# Work required:
Copy the items below line for line, with no changes.
Stored data start
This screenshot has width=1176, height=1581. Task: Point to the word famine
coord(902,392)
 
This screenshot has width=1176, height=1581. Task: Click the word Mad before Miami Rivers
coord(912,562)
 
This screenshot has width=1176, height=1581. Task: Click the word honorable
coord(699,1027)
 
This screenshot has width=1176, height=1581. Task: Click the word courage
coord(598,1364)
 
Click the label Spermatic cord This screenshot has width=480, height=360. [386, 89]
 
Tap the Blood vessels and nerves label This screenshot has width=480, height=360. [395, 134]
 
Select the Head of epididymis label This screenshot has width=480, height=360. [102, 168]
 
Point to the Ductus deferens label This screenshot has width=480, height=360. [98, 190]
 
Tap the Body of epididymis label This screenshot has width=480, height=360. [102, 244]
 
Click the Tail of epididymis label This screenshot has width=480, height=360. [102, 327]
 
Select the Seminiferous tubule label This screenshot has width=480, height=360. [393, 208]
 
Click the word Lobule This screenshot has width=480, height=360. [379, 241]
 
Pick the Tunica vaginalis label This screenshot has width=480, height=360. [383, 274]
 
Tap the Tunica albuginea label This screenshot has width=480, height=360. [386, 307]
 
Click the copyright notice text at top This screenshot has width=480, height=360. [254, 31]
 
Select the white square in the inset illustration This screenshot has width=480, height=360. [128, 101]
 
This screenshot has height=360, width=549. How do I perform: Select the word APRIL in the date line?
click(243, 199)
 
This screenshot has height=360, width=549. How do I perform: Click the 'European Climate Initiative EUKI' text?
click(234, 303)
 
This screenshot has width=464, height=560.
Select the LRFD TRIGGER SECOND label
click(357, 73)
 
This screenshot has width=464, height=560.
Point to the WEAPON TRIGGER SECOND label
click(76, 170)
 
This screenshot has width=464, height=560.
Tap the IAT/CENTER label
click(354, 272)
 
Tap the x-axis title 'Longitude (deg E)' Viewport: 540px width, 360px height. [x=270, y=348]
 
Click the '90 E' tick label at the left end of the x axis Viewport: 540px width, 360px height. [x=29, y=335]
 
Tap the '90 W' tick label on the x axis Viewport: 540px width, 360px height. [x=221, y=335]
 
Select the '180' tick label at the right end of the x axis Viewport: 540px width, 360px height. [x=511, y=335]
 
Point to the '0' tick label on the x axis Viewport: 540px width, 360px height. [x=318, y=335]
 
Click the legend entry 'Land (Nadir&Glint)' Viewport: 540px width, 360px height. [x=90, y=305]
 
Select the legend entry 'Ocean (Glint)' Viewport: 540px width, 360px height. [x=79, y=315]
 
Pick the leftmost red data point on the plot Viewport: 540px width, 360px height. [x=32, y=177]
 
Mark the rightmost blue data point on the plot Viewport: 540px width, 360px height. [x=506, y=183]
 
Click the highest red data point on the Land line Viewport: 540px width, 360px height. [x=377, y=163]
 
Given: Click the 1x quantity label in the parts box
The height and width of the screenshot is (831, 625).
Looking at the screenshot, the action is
Stored data end
# Written answer:
This screenshot has width=1176, height=1581. Task: Point to the word famine
coord(902,392)
 
This screenshot has width=1176, height=1581. Task: Click the word Mad before Miami Rivers
coord(912,562)
 
This screenshot has width=1176, height=1581. Task: Click the word honorable
coord(699,1027)
 
This screenshot has width=1176, height=1581. Task: Click the word courage
coord(598,1364)
 
Click the label Spermatic cord This screenshot has width=480, height=360. [386, 89]
 
Tap the Blood vessels and nerves label This screenshot has width=480, height=360. [395, 134]
 
Select the Head of epididymis label This screenshot has width=480, height=360. [102, 168]
 
Point to the Ductus deferens label This screenshot has width=480, height=360. [98, 190]
 
Tap the Body of epididymis label This screenshot has width=480, height=360. [102, 244]
 
Click the Tail of epididymis label This screenshot has width=480, height=360. [102, 327]
 
Select the Seminiferous tubule label This screenshot has width=480, height=360. [393, 208]
 
Click the word Lobule This screenshot has width=480, height=360. [379, 241]
 
Pick the Tunica vaginalis label This screenshot has width=480, height=360. [383, 274]
 
Tap the Tunica albuginea label This screenshot has width=480, height=360. [386, 307]
 
Click the copyright notice text at top This screenshot has width=480, height=360. [254, 31]
 
Select the white square in the inset illustration This screenshot has width=480, height=360. [128, 101]
 
This screenshot has height=360, width=549. How do I perform: Select the word APRIL in the date line?
click(243, 199)
 
This screenshot has height=360, width=549. How do I perform: Click the 'European Climate Initiative EUKI' text?
click(234, 303)
 
This screenshot has width=464, height=560.
Select the LRFD TRIGGER SECOND label
click(357, 73)
 
This screenshot has width=464, height=560.
Point to the WEAPON TRIGGER SECOND label
click(76, 170)
 
This screenshot has width=464, height=560.
Tap the IAT/CENTER label
click(354, 272)
 
Tap the x-axis title 'Longitude (deg E)' Viewport: 540px width, 360px height. [x=270, y=348]
 
Click the '90 E' tick label at the left end of the x axis Viewport: 540px width, 360px height. [x=29, y=335]
 
Tap the '90 W' tick label on the x axis Viewport: 540px width, 360px height. [x=221, y=335]
 
Select the '180' tick label at the right end of the x axis Viewport: 540px width, 360px height. [x=511, y=335]
 
Point to the '0' tick label on the x axis Viewport: 540px width, 360px height. [x=318, y=335]
 
Click the legend entry 'Land (Nadir&Glint)' Viewport: 540px width, 360px height. [x=90, y=305]
 
Select the legend entry 'Ocean (Glint)' Viewport: 540px width, 360px height. [x=79, y=315]
 
Pick the leftmost red data point on the plot Viewport: 540px width, 360px height. [x=32, y=177]
 
Mark the rightmost blue data point on the plot Viewport: 540px width, 360px height. [x=506, y=183]
 
Click the highest red data point on the Land line Viewport: 540px width, 360px height. [x=377, y=163]
 
Given: Click the 1x quantity label in the parts box
The height and width of the screenshot is (831, 625).
Looking at the screenshot, the action is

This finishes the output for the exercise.